Directions for this task: Pull out every line in the material below that contains the word "pixels". Case matters.

Information supplied:
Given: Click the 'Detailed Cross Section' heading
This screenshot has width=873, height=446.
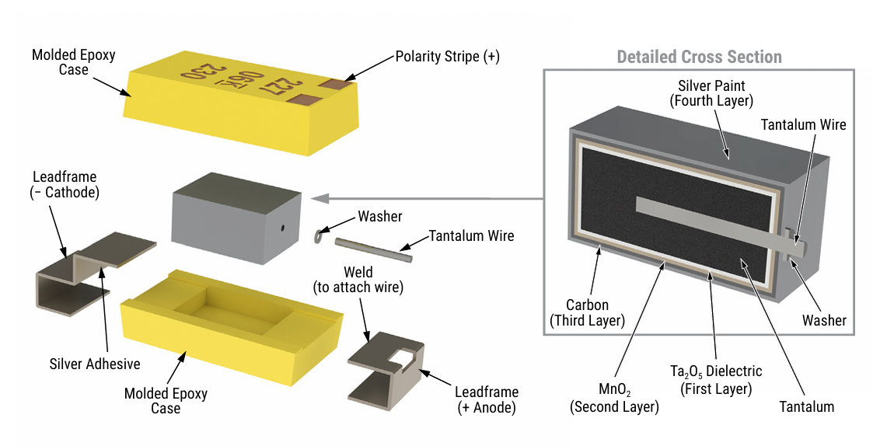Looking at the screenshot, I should click(699, 57).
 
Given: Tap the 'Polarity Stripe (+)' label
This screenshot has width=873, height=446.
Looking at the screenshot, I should click(447, 57).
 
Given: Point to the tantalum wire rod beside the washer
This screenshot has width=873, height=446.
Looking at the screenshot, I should click(373, 249).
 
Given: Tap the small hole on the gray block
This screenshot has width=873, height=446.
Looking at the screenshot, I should click(284, 228).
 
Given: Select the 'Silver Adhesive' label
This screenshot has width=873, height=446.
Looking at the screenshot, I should click(95, 364).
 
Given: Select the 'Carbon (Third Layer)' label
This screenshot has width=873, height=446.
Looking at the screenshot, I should click(587, 312).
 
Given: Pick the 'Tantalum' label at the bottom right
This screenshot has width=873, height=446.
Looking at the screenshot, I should click(806, 406).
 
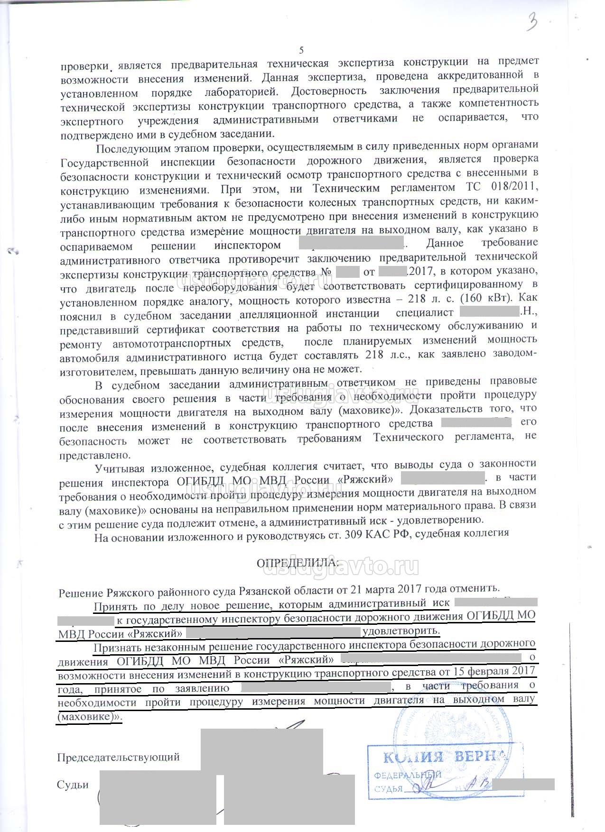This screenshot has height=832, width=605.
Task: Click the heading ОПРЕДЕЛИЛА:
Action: [x=298, y=563]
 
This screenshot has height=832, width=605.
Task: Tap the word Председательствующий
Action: [x=118, y=757]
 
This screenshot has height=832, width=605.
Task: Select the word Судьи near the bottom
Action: [x=73, y=785]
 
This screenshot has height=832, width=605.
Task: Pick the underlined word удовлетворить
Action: [x=401, y=631]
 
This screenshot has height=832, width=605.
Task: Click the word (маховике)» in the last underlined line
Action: [x=89, y=717]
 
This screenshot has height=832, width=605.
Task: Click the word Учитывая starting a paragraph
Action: [x=120, y=469]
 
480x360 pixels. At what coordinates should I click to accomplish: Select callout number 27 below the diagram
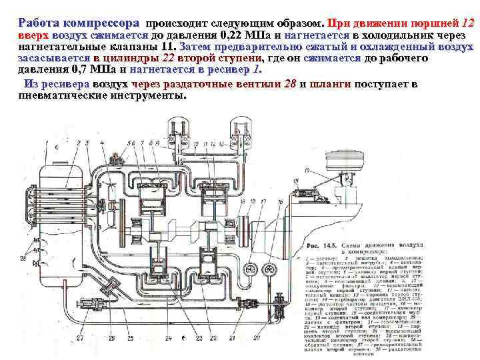click(79, 338)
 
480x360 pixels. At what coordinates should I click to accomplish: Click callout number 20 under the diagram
click(255, 338)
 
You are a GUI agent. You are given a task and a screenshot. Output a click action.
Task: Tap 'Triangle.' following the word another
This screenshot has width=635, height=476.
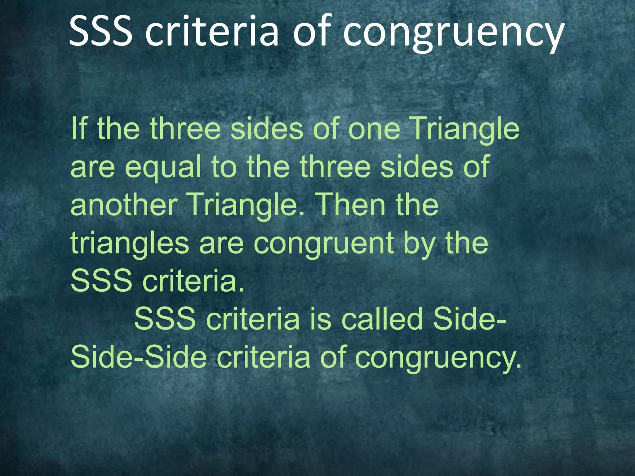[x=247, y=206]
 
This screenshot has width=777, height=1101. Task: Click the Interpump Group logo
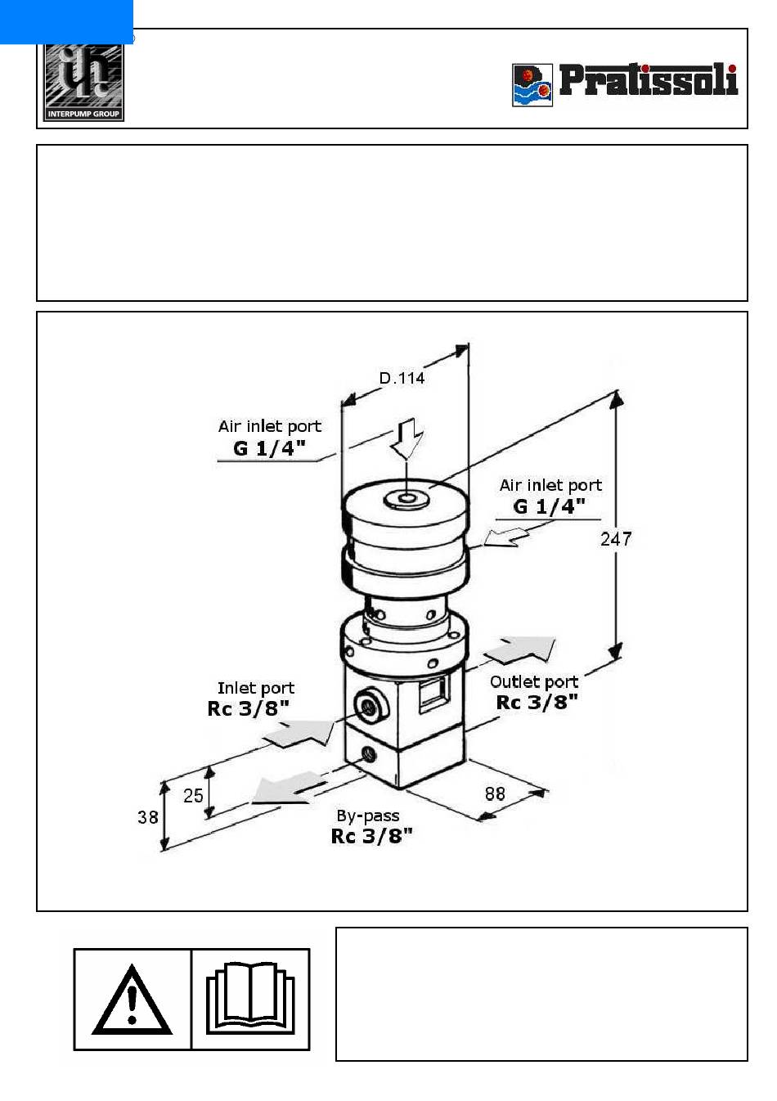tap(83, 82)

Output below:
480x360 pixels. At what coordinates should I click to accomplish: Select callout number 27 below the diagram
480x360 pixels. At what coordinates should I click to accomplish: Click callout number 20 under the diagram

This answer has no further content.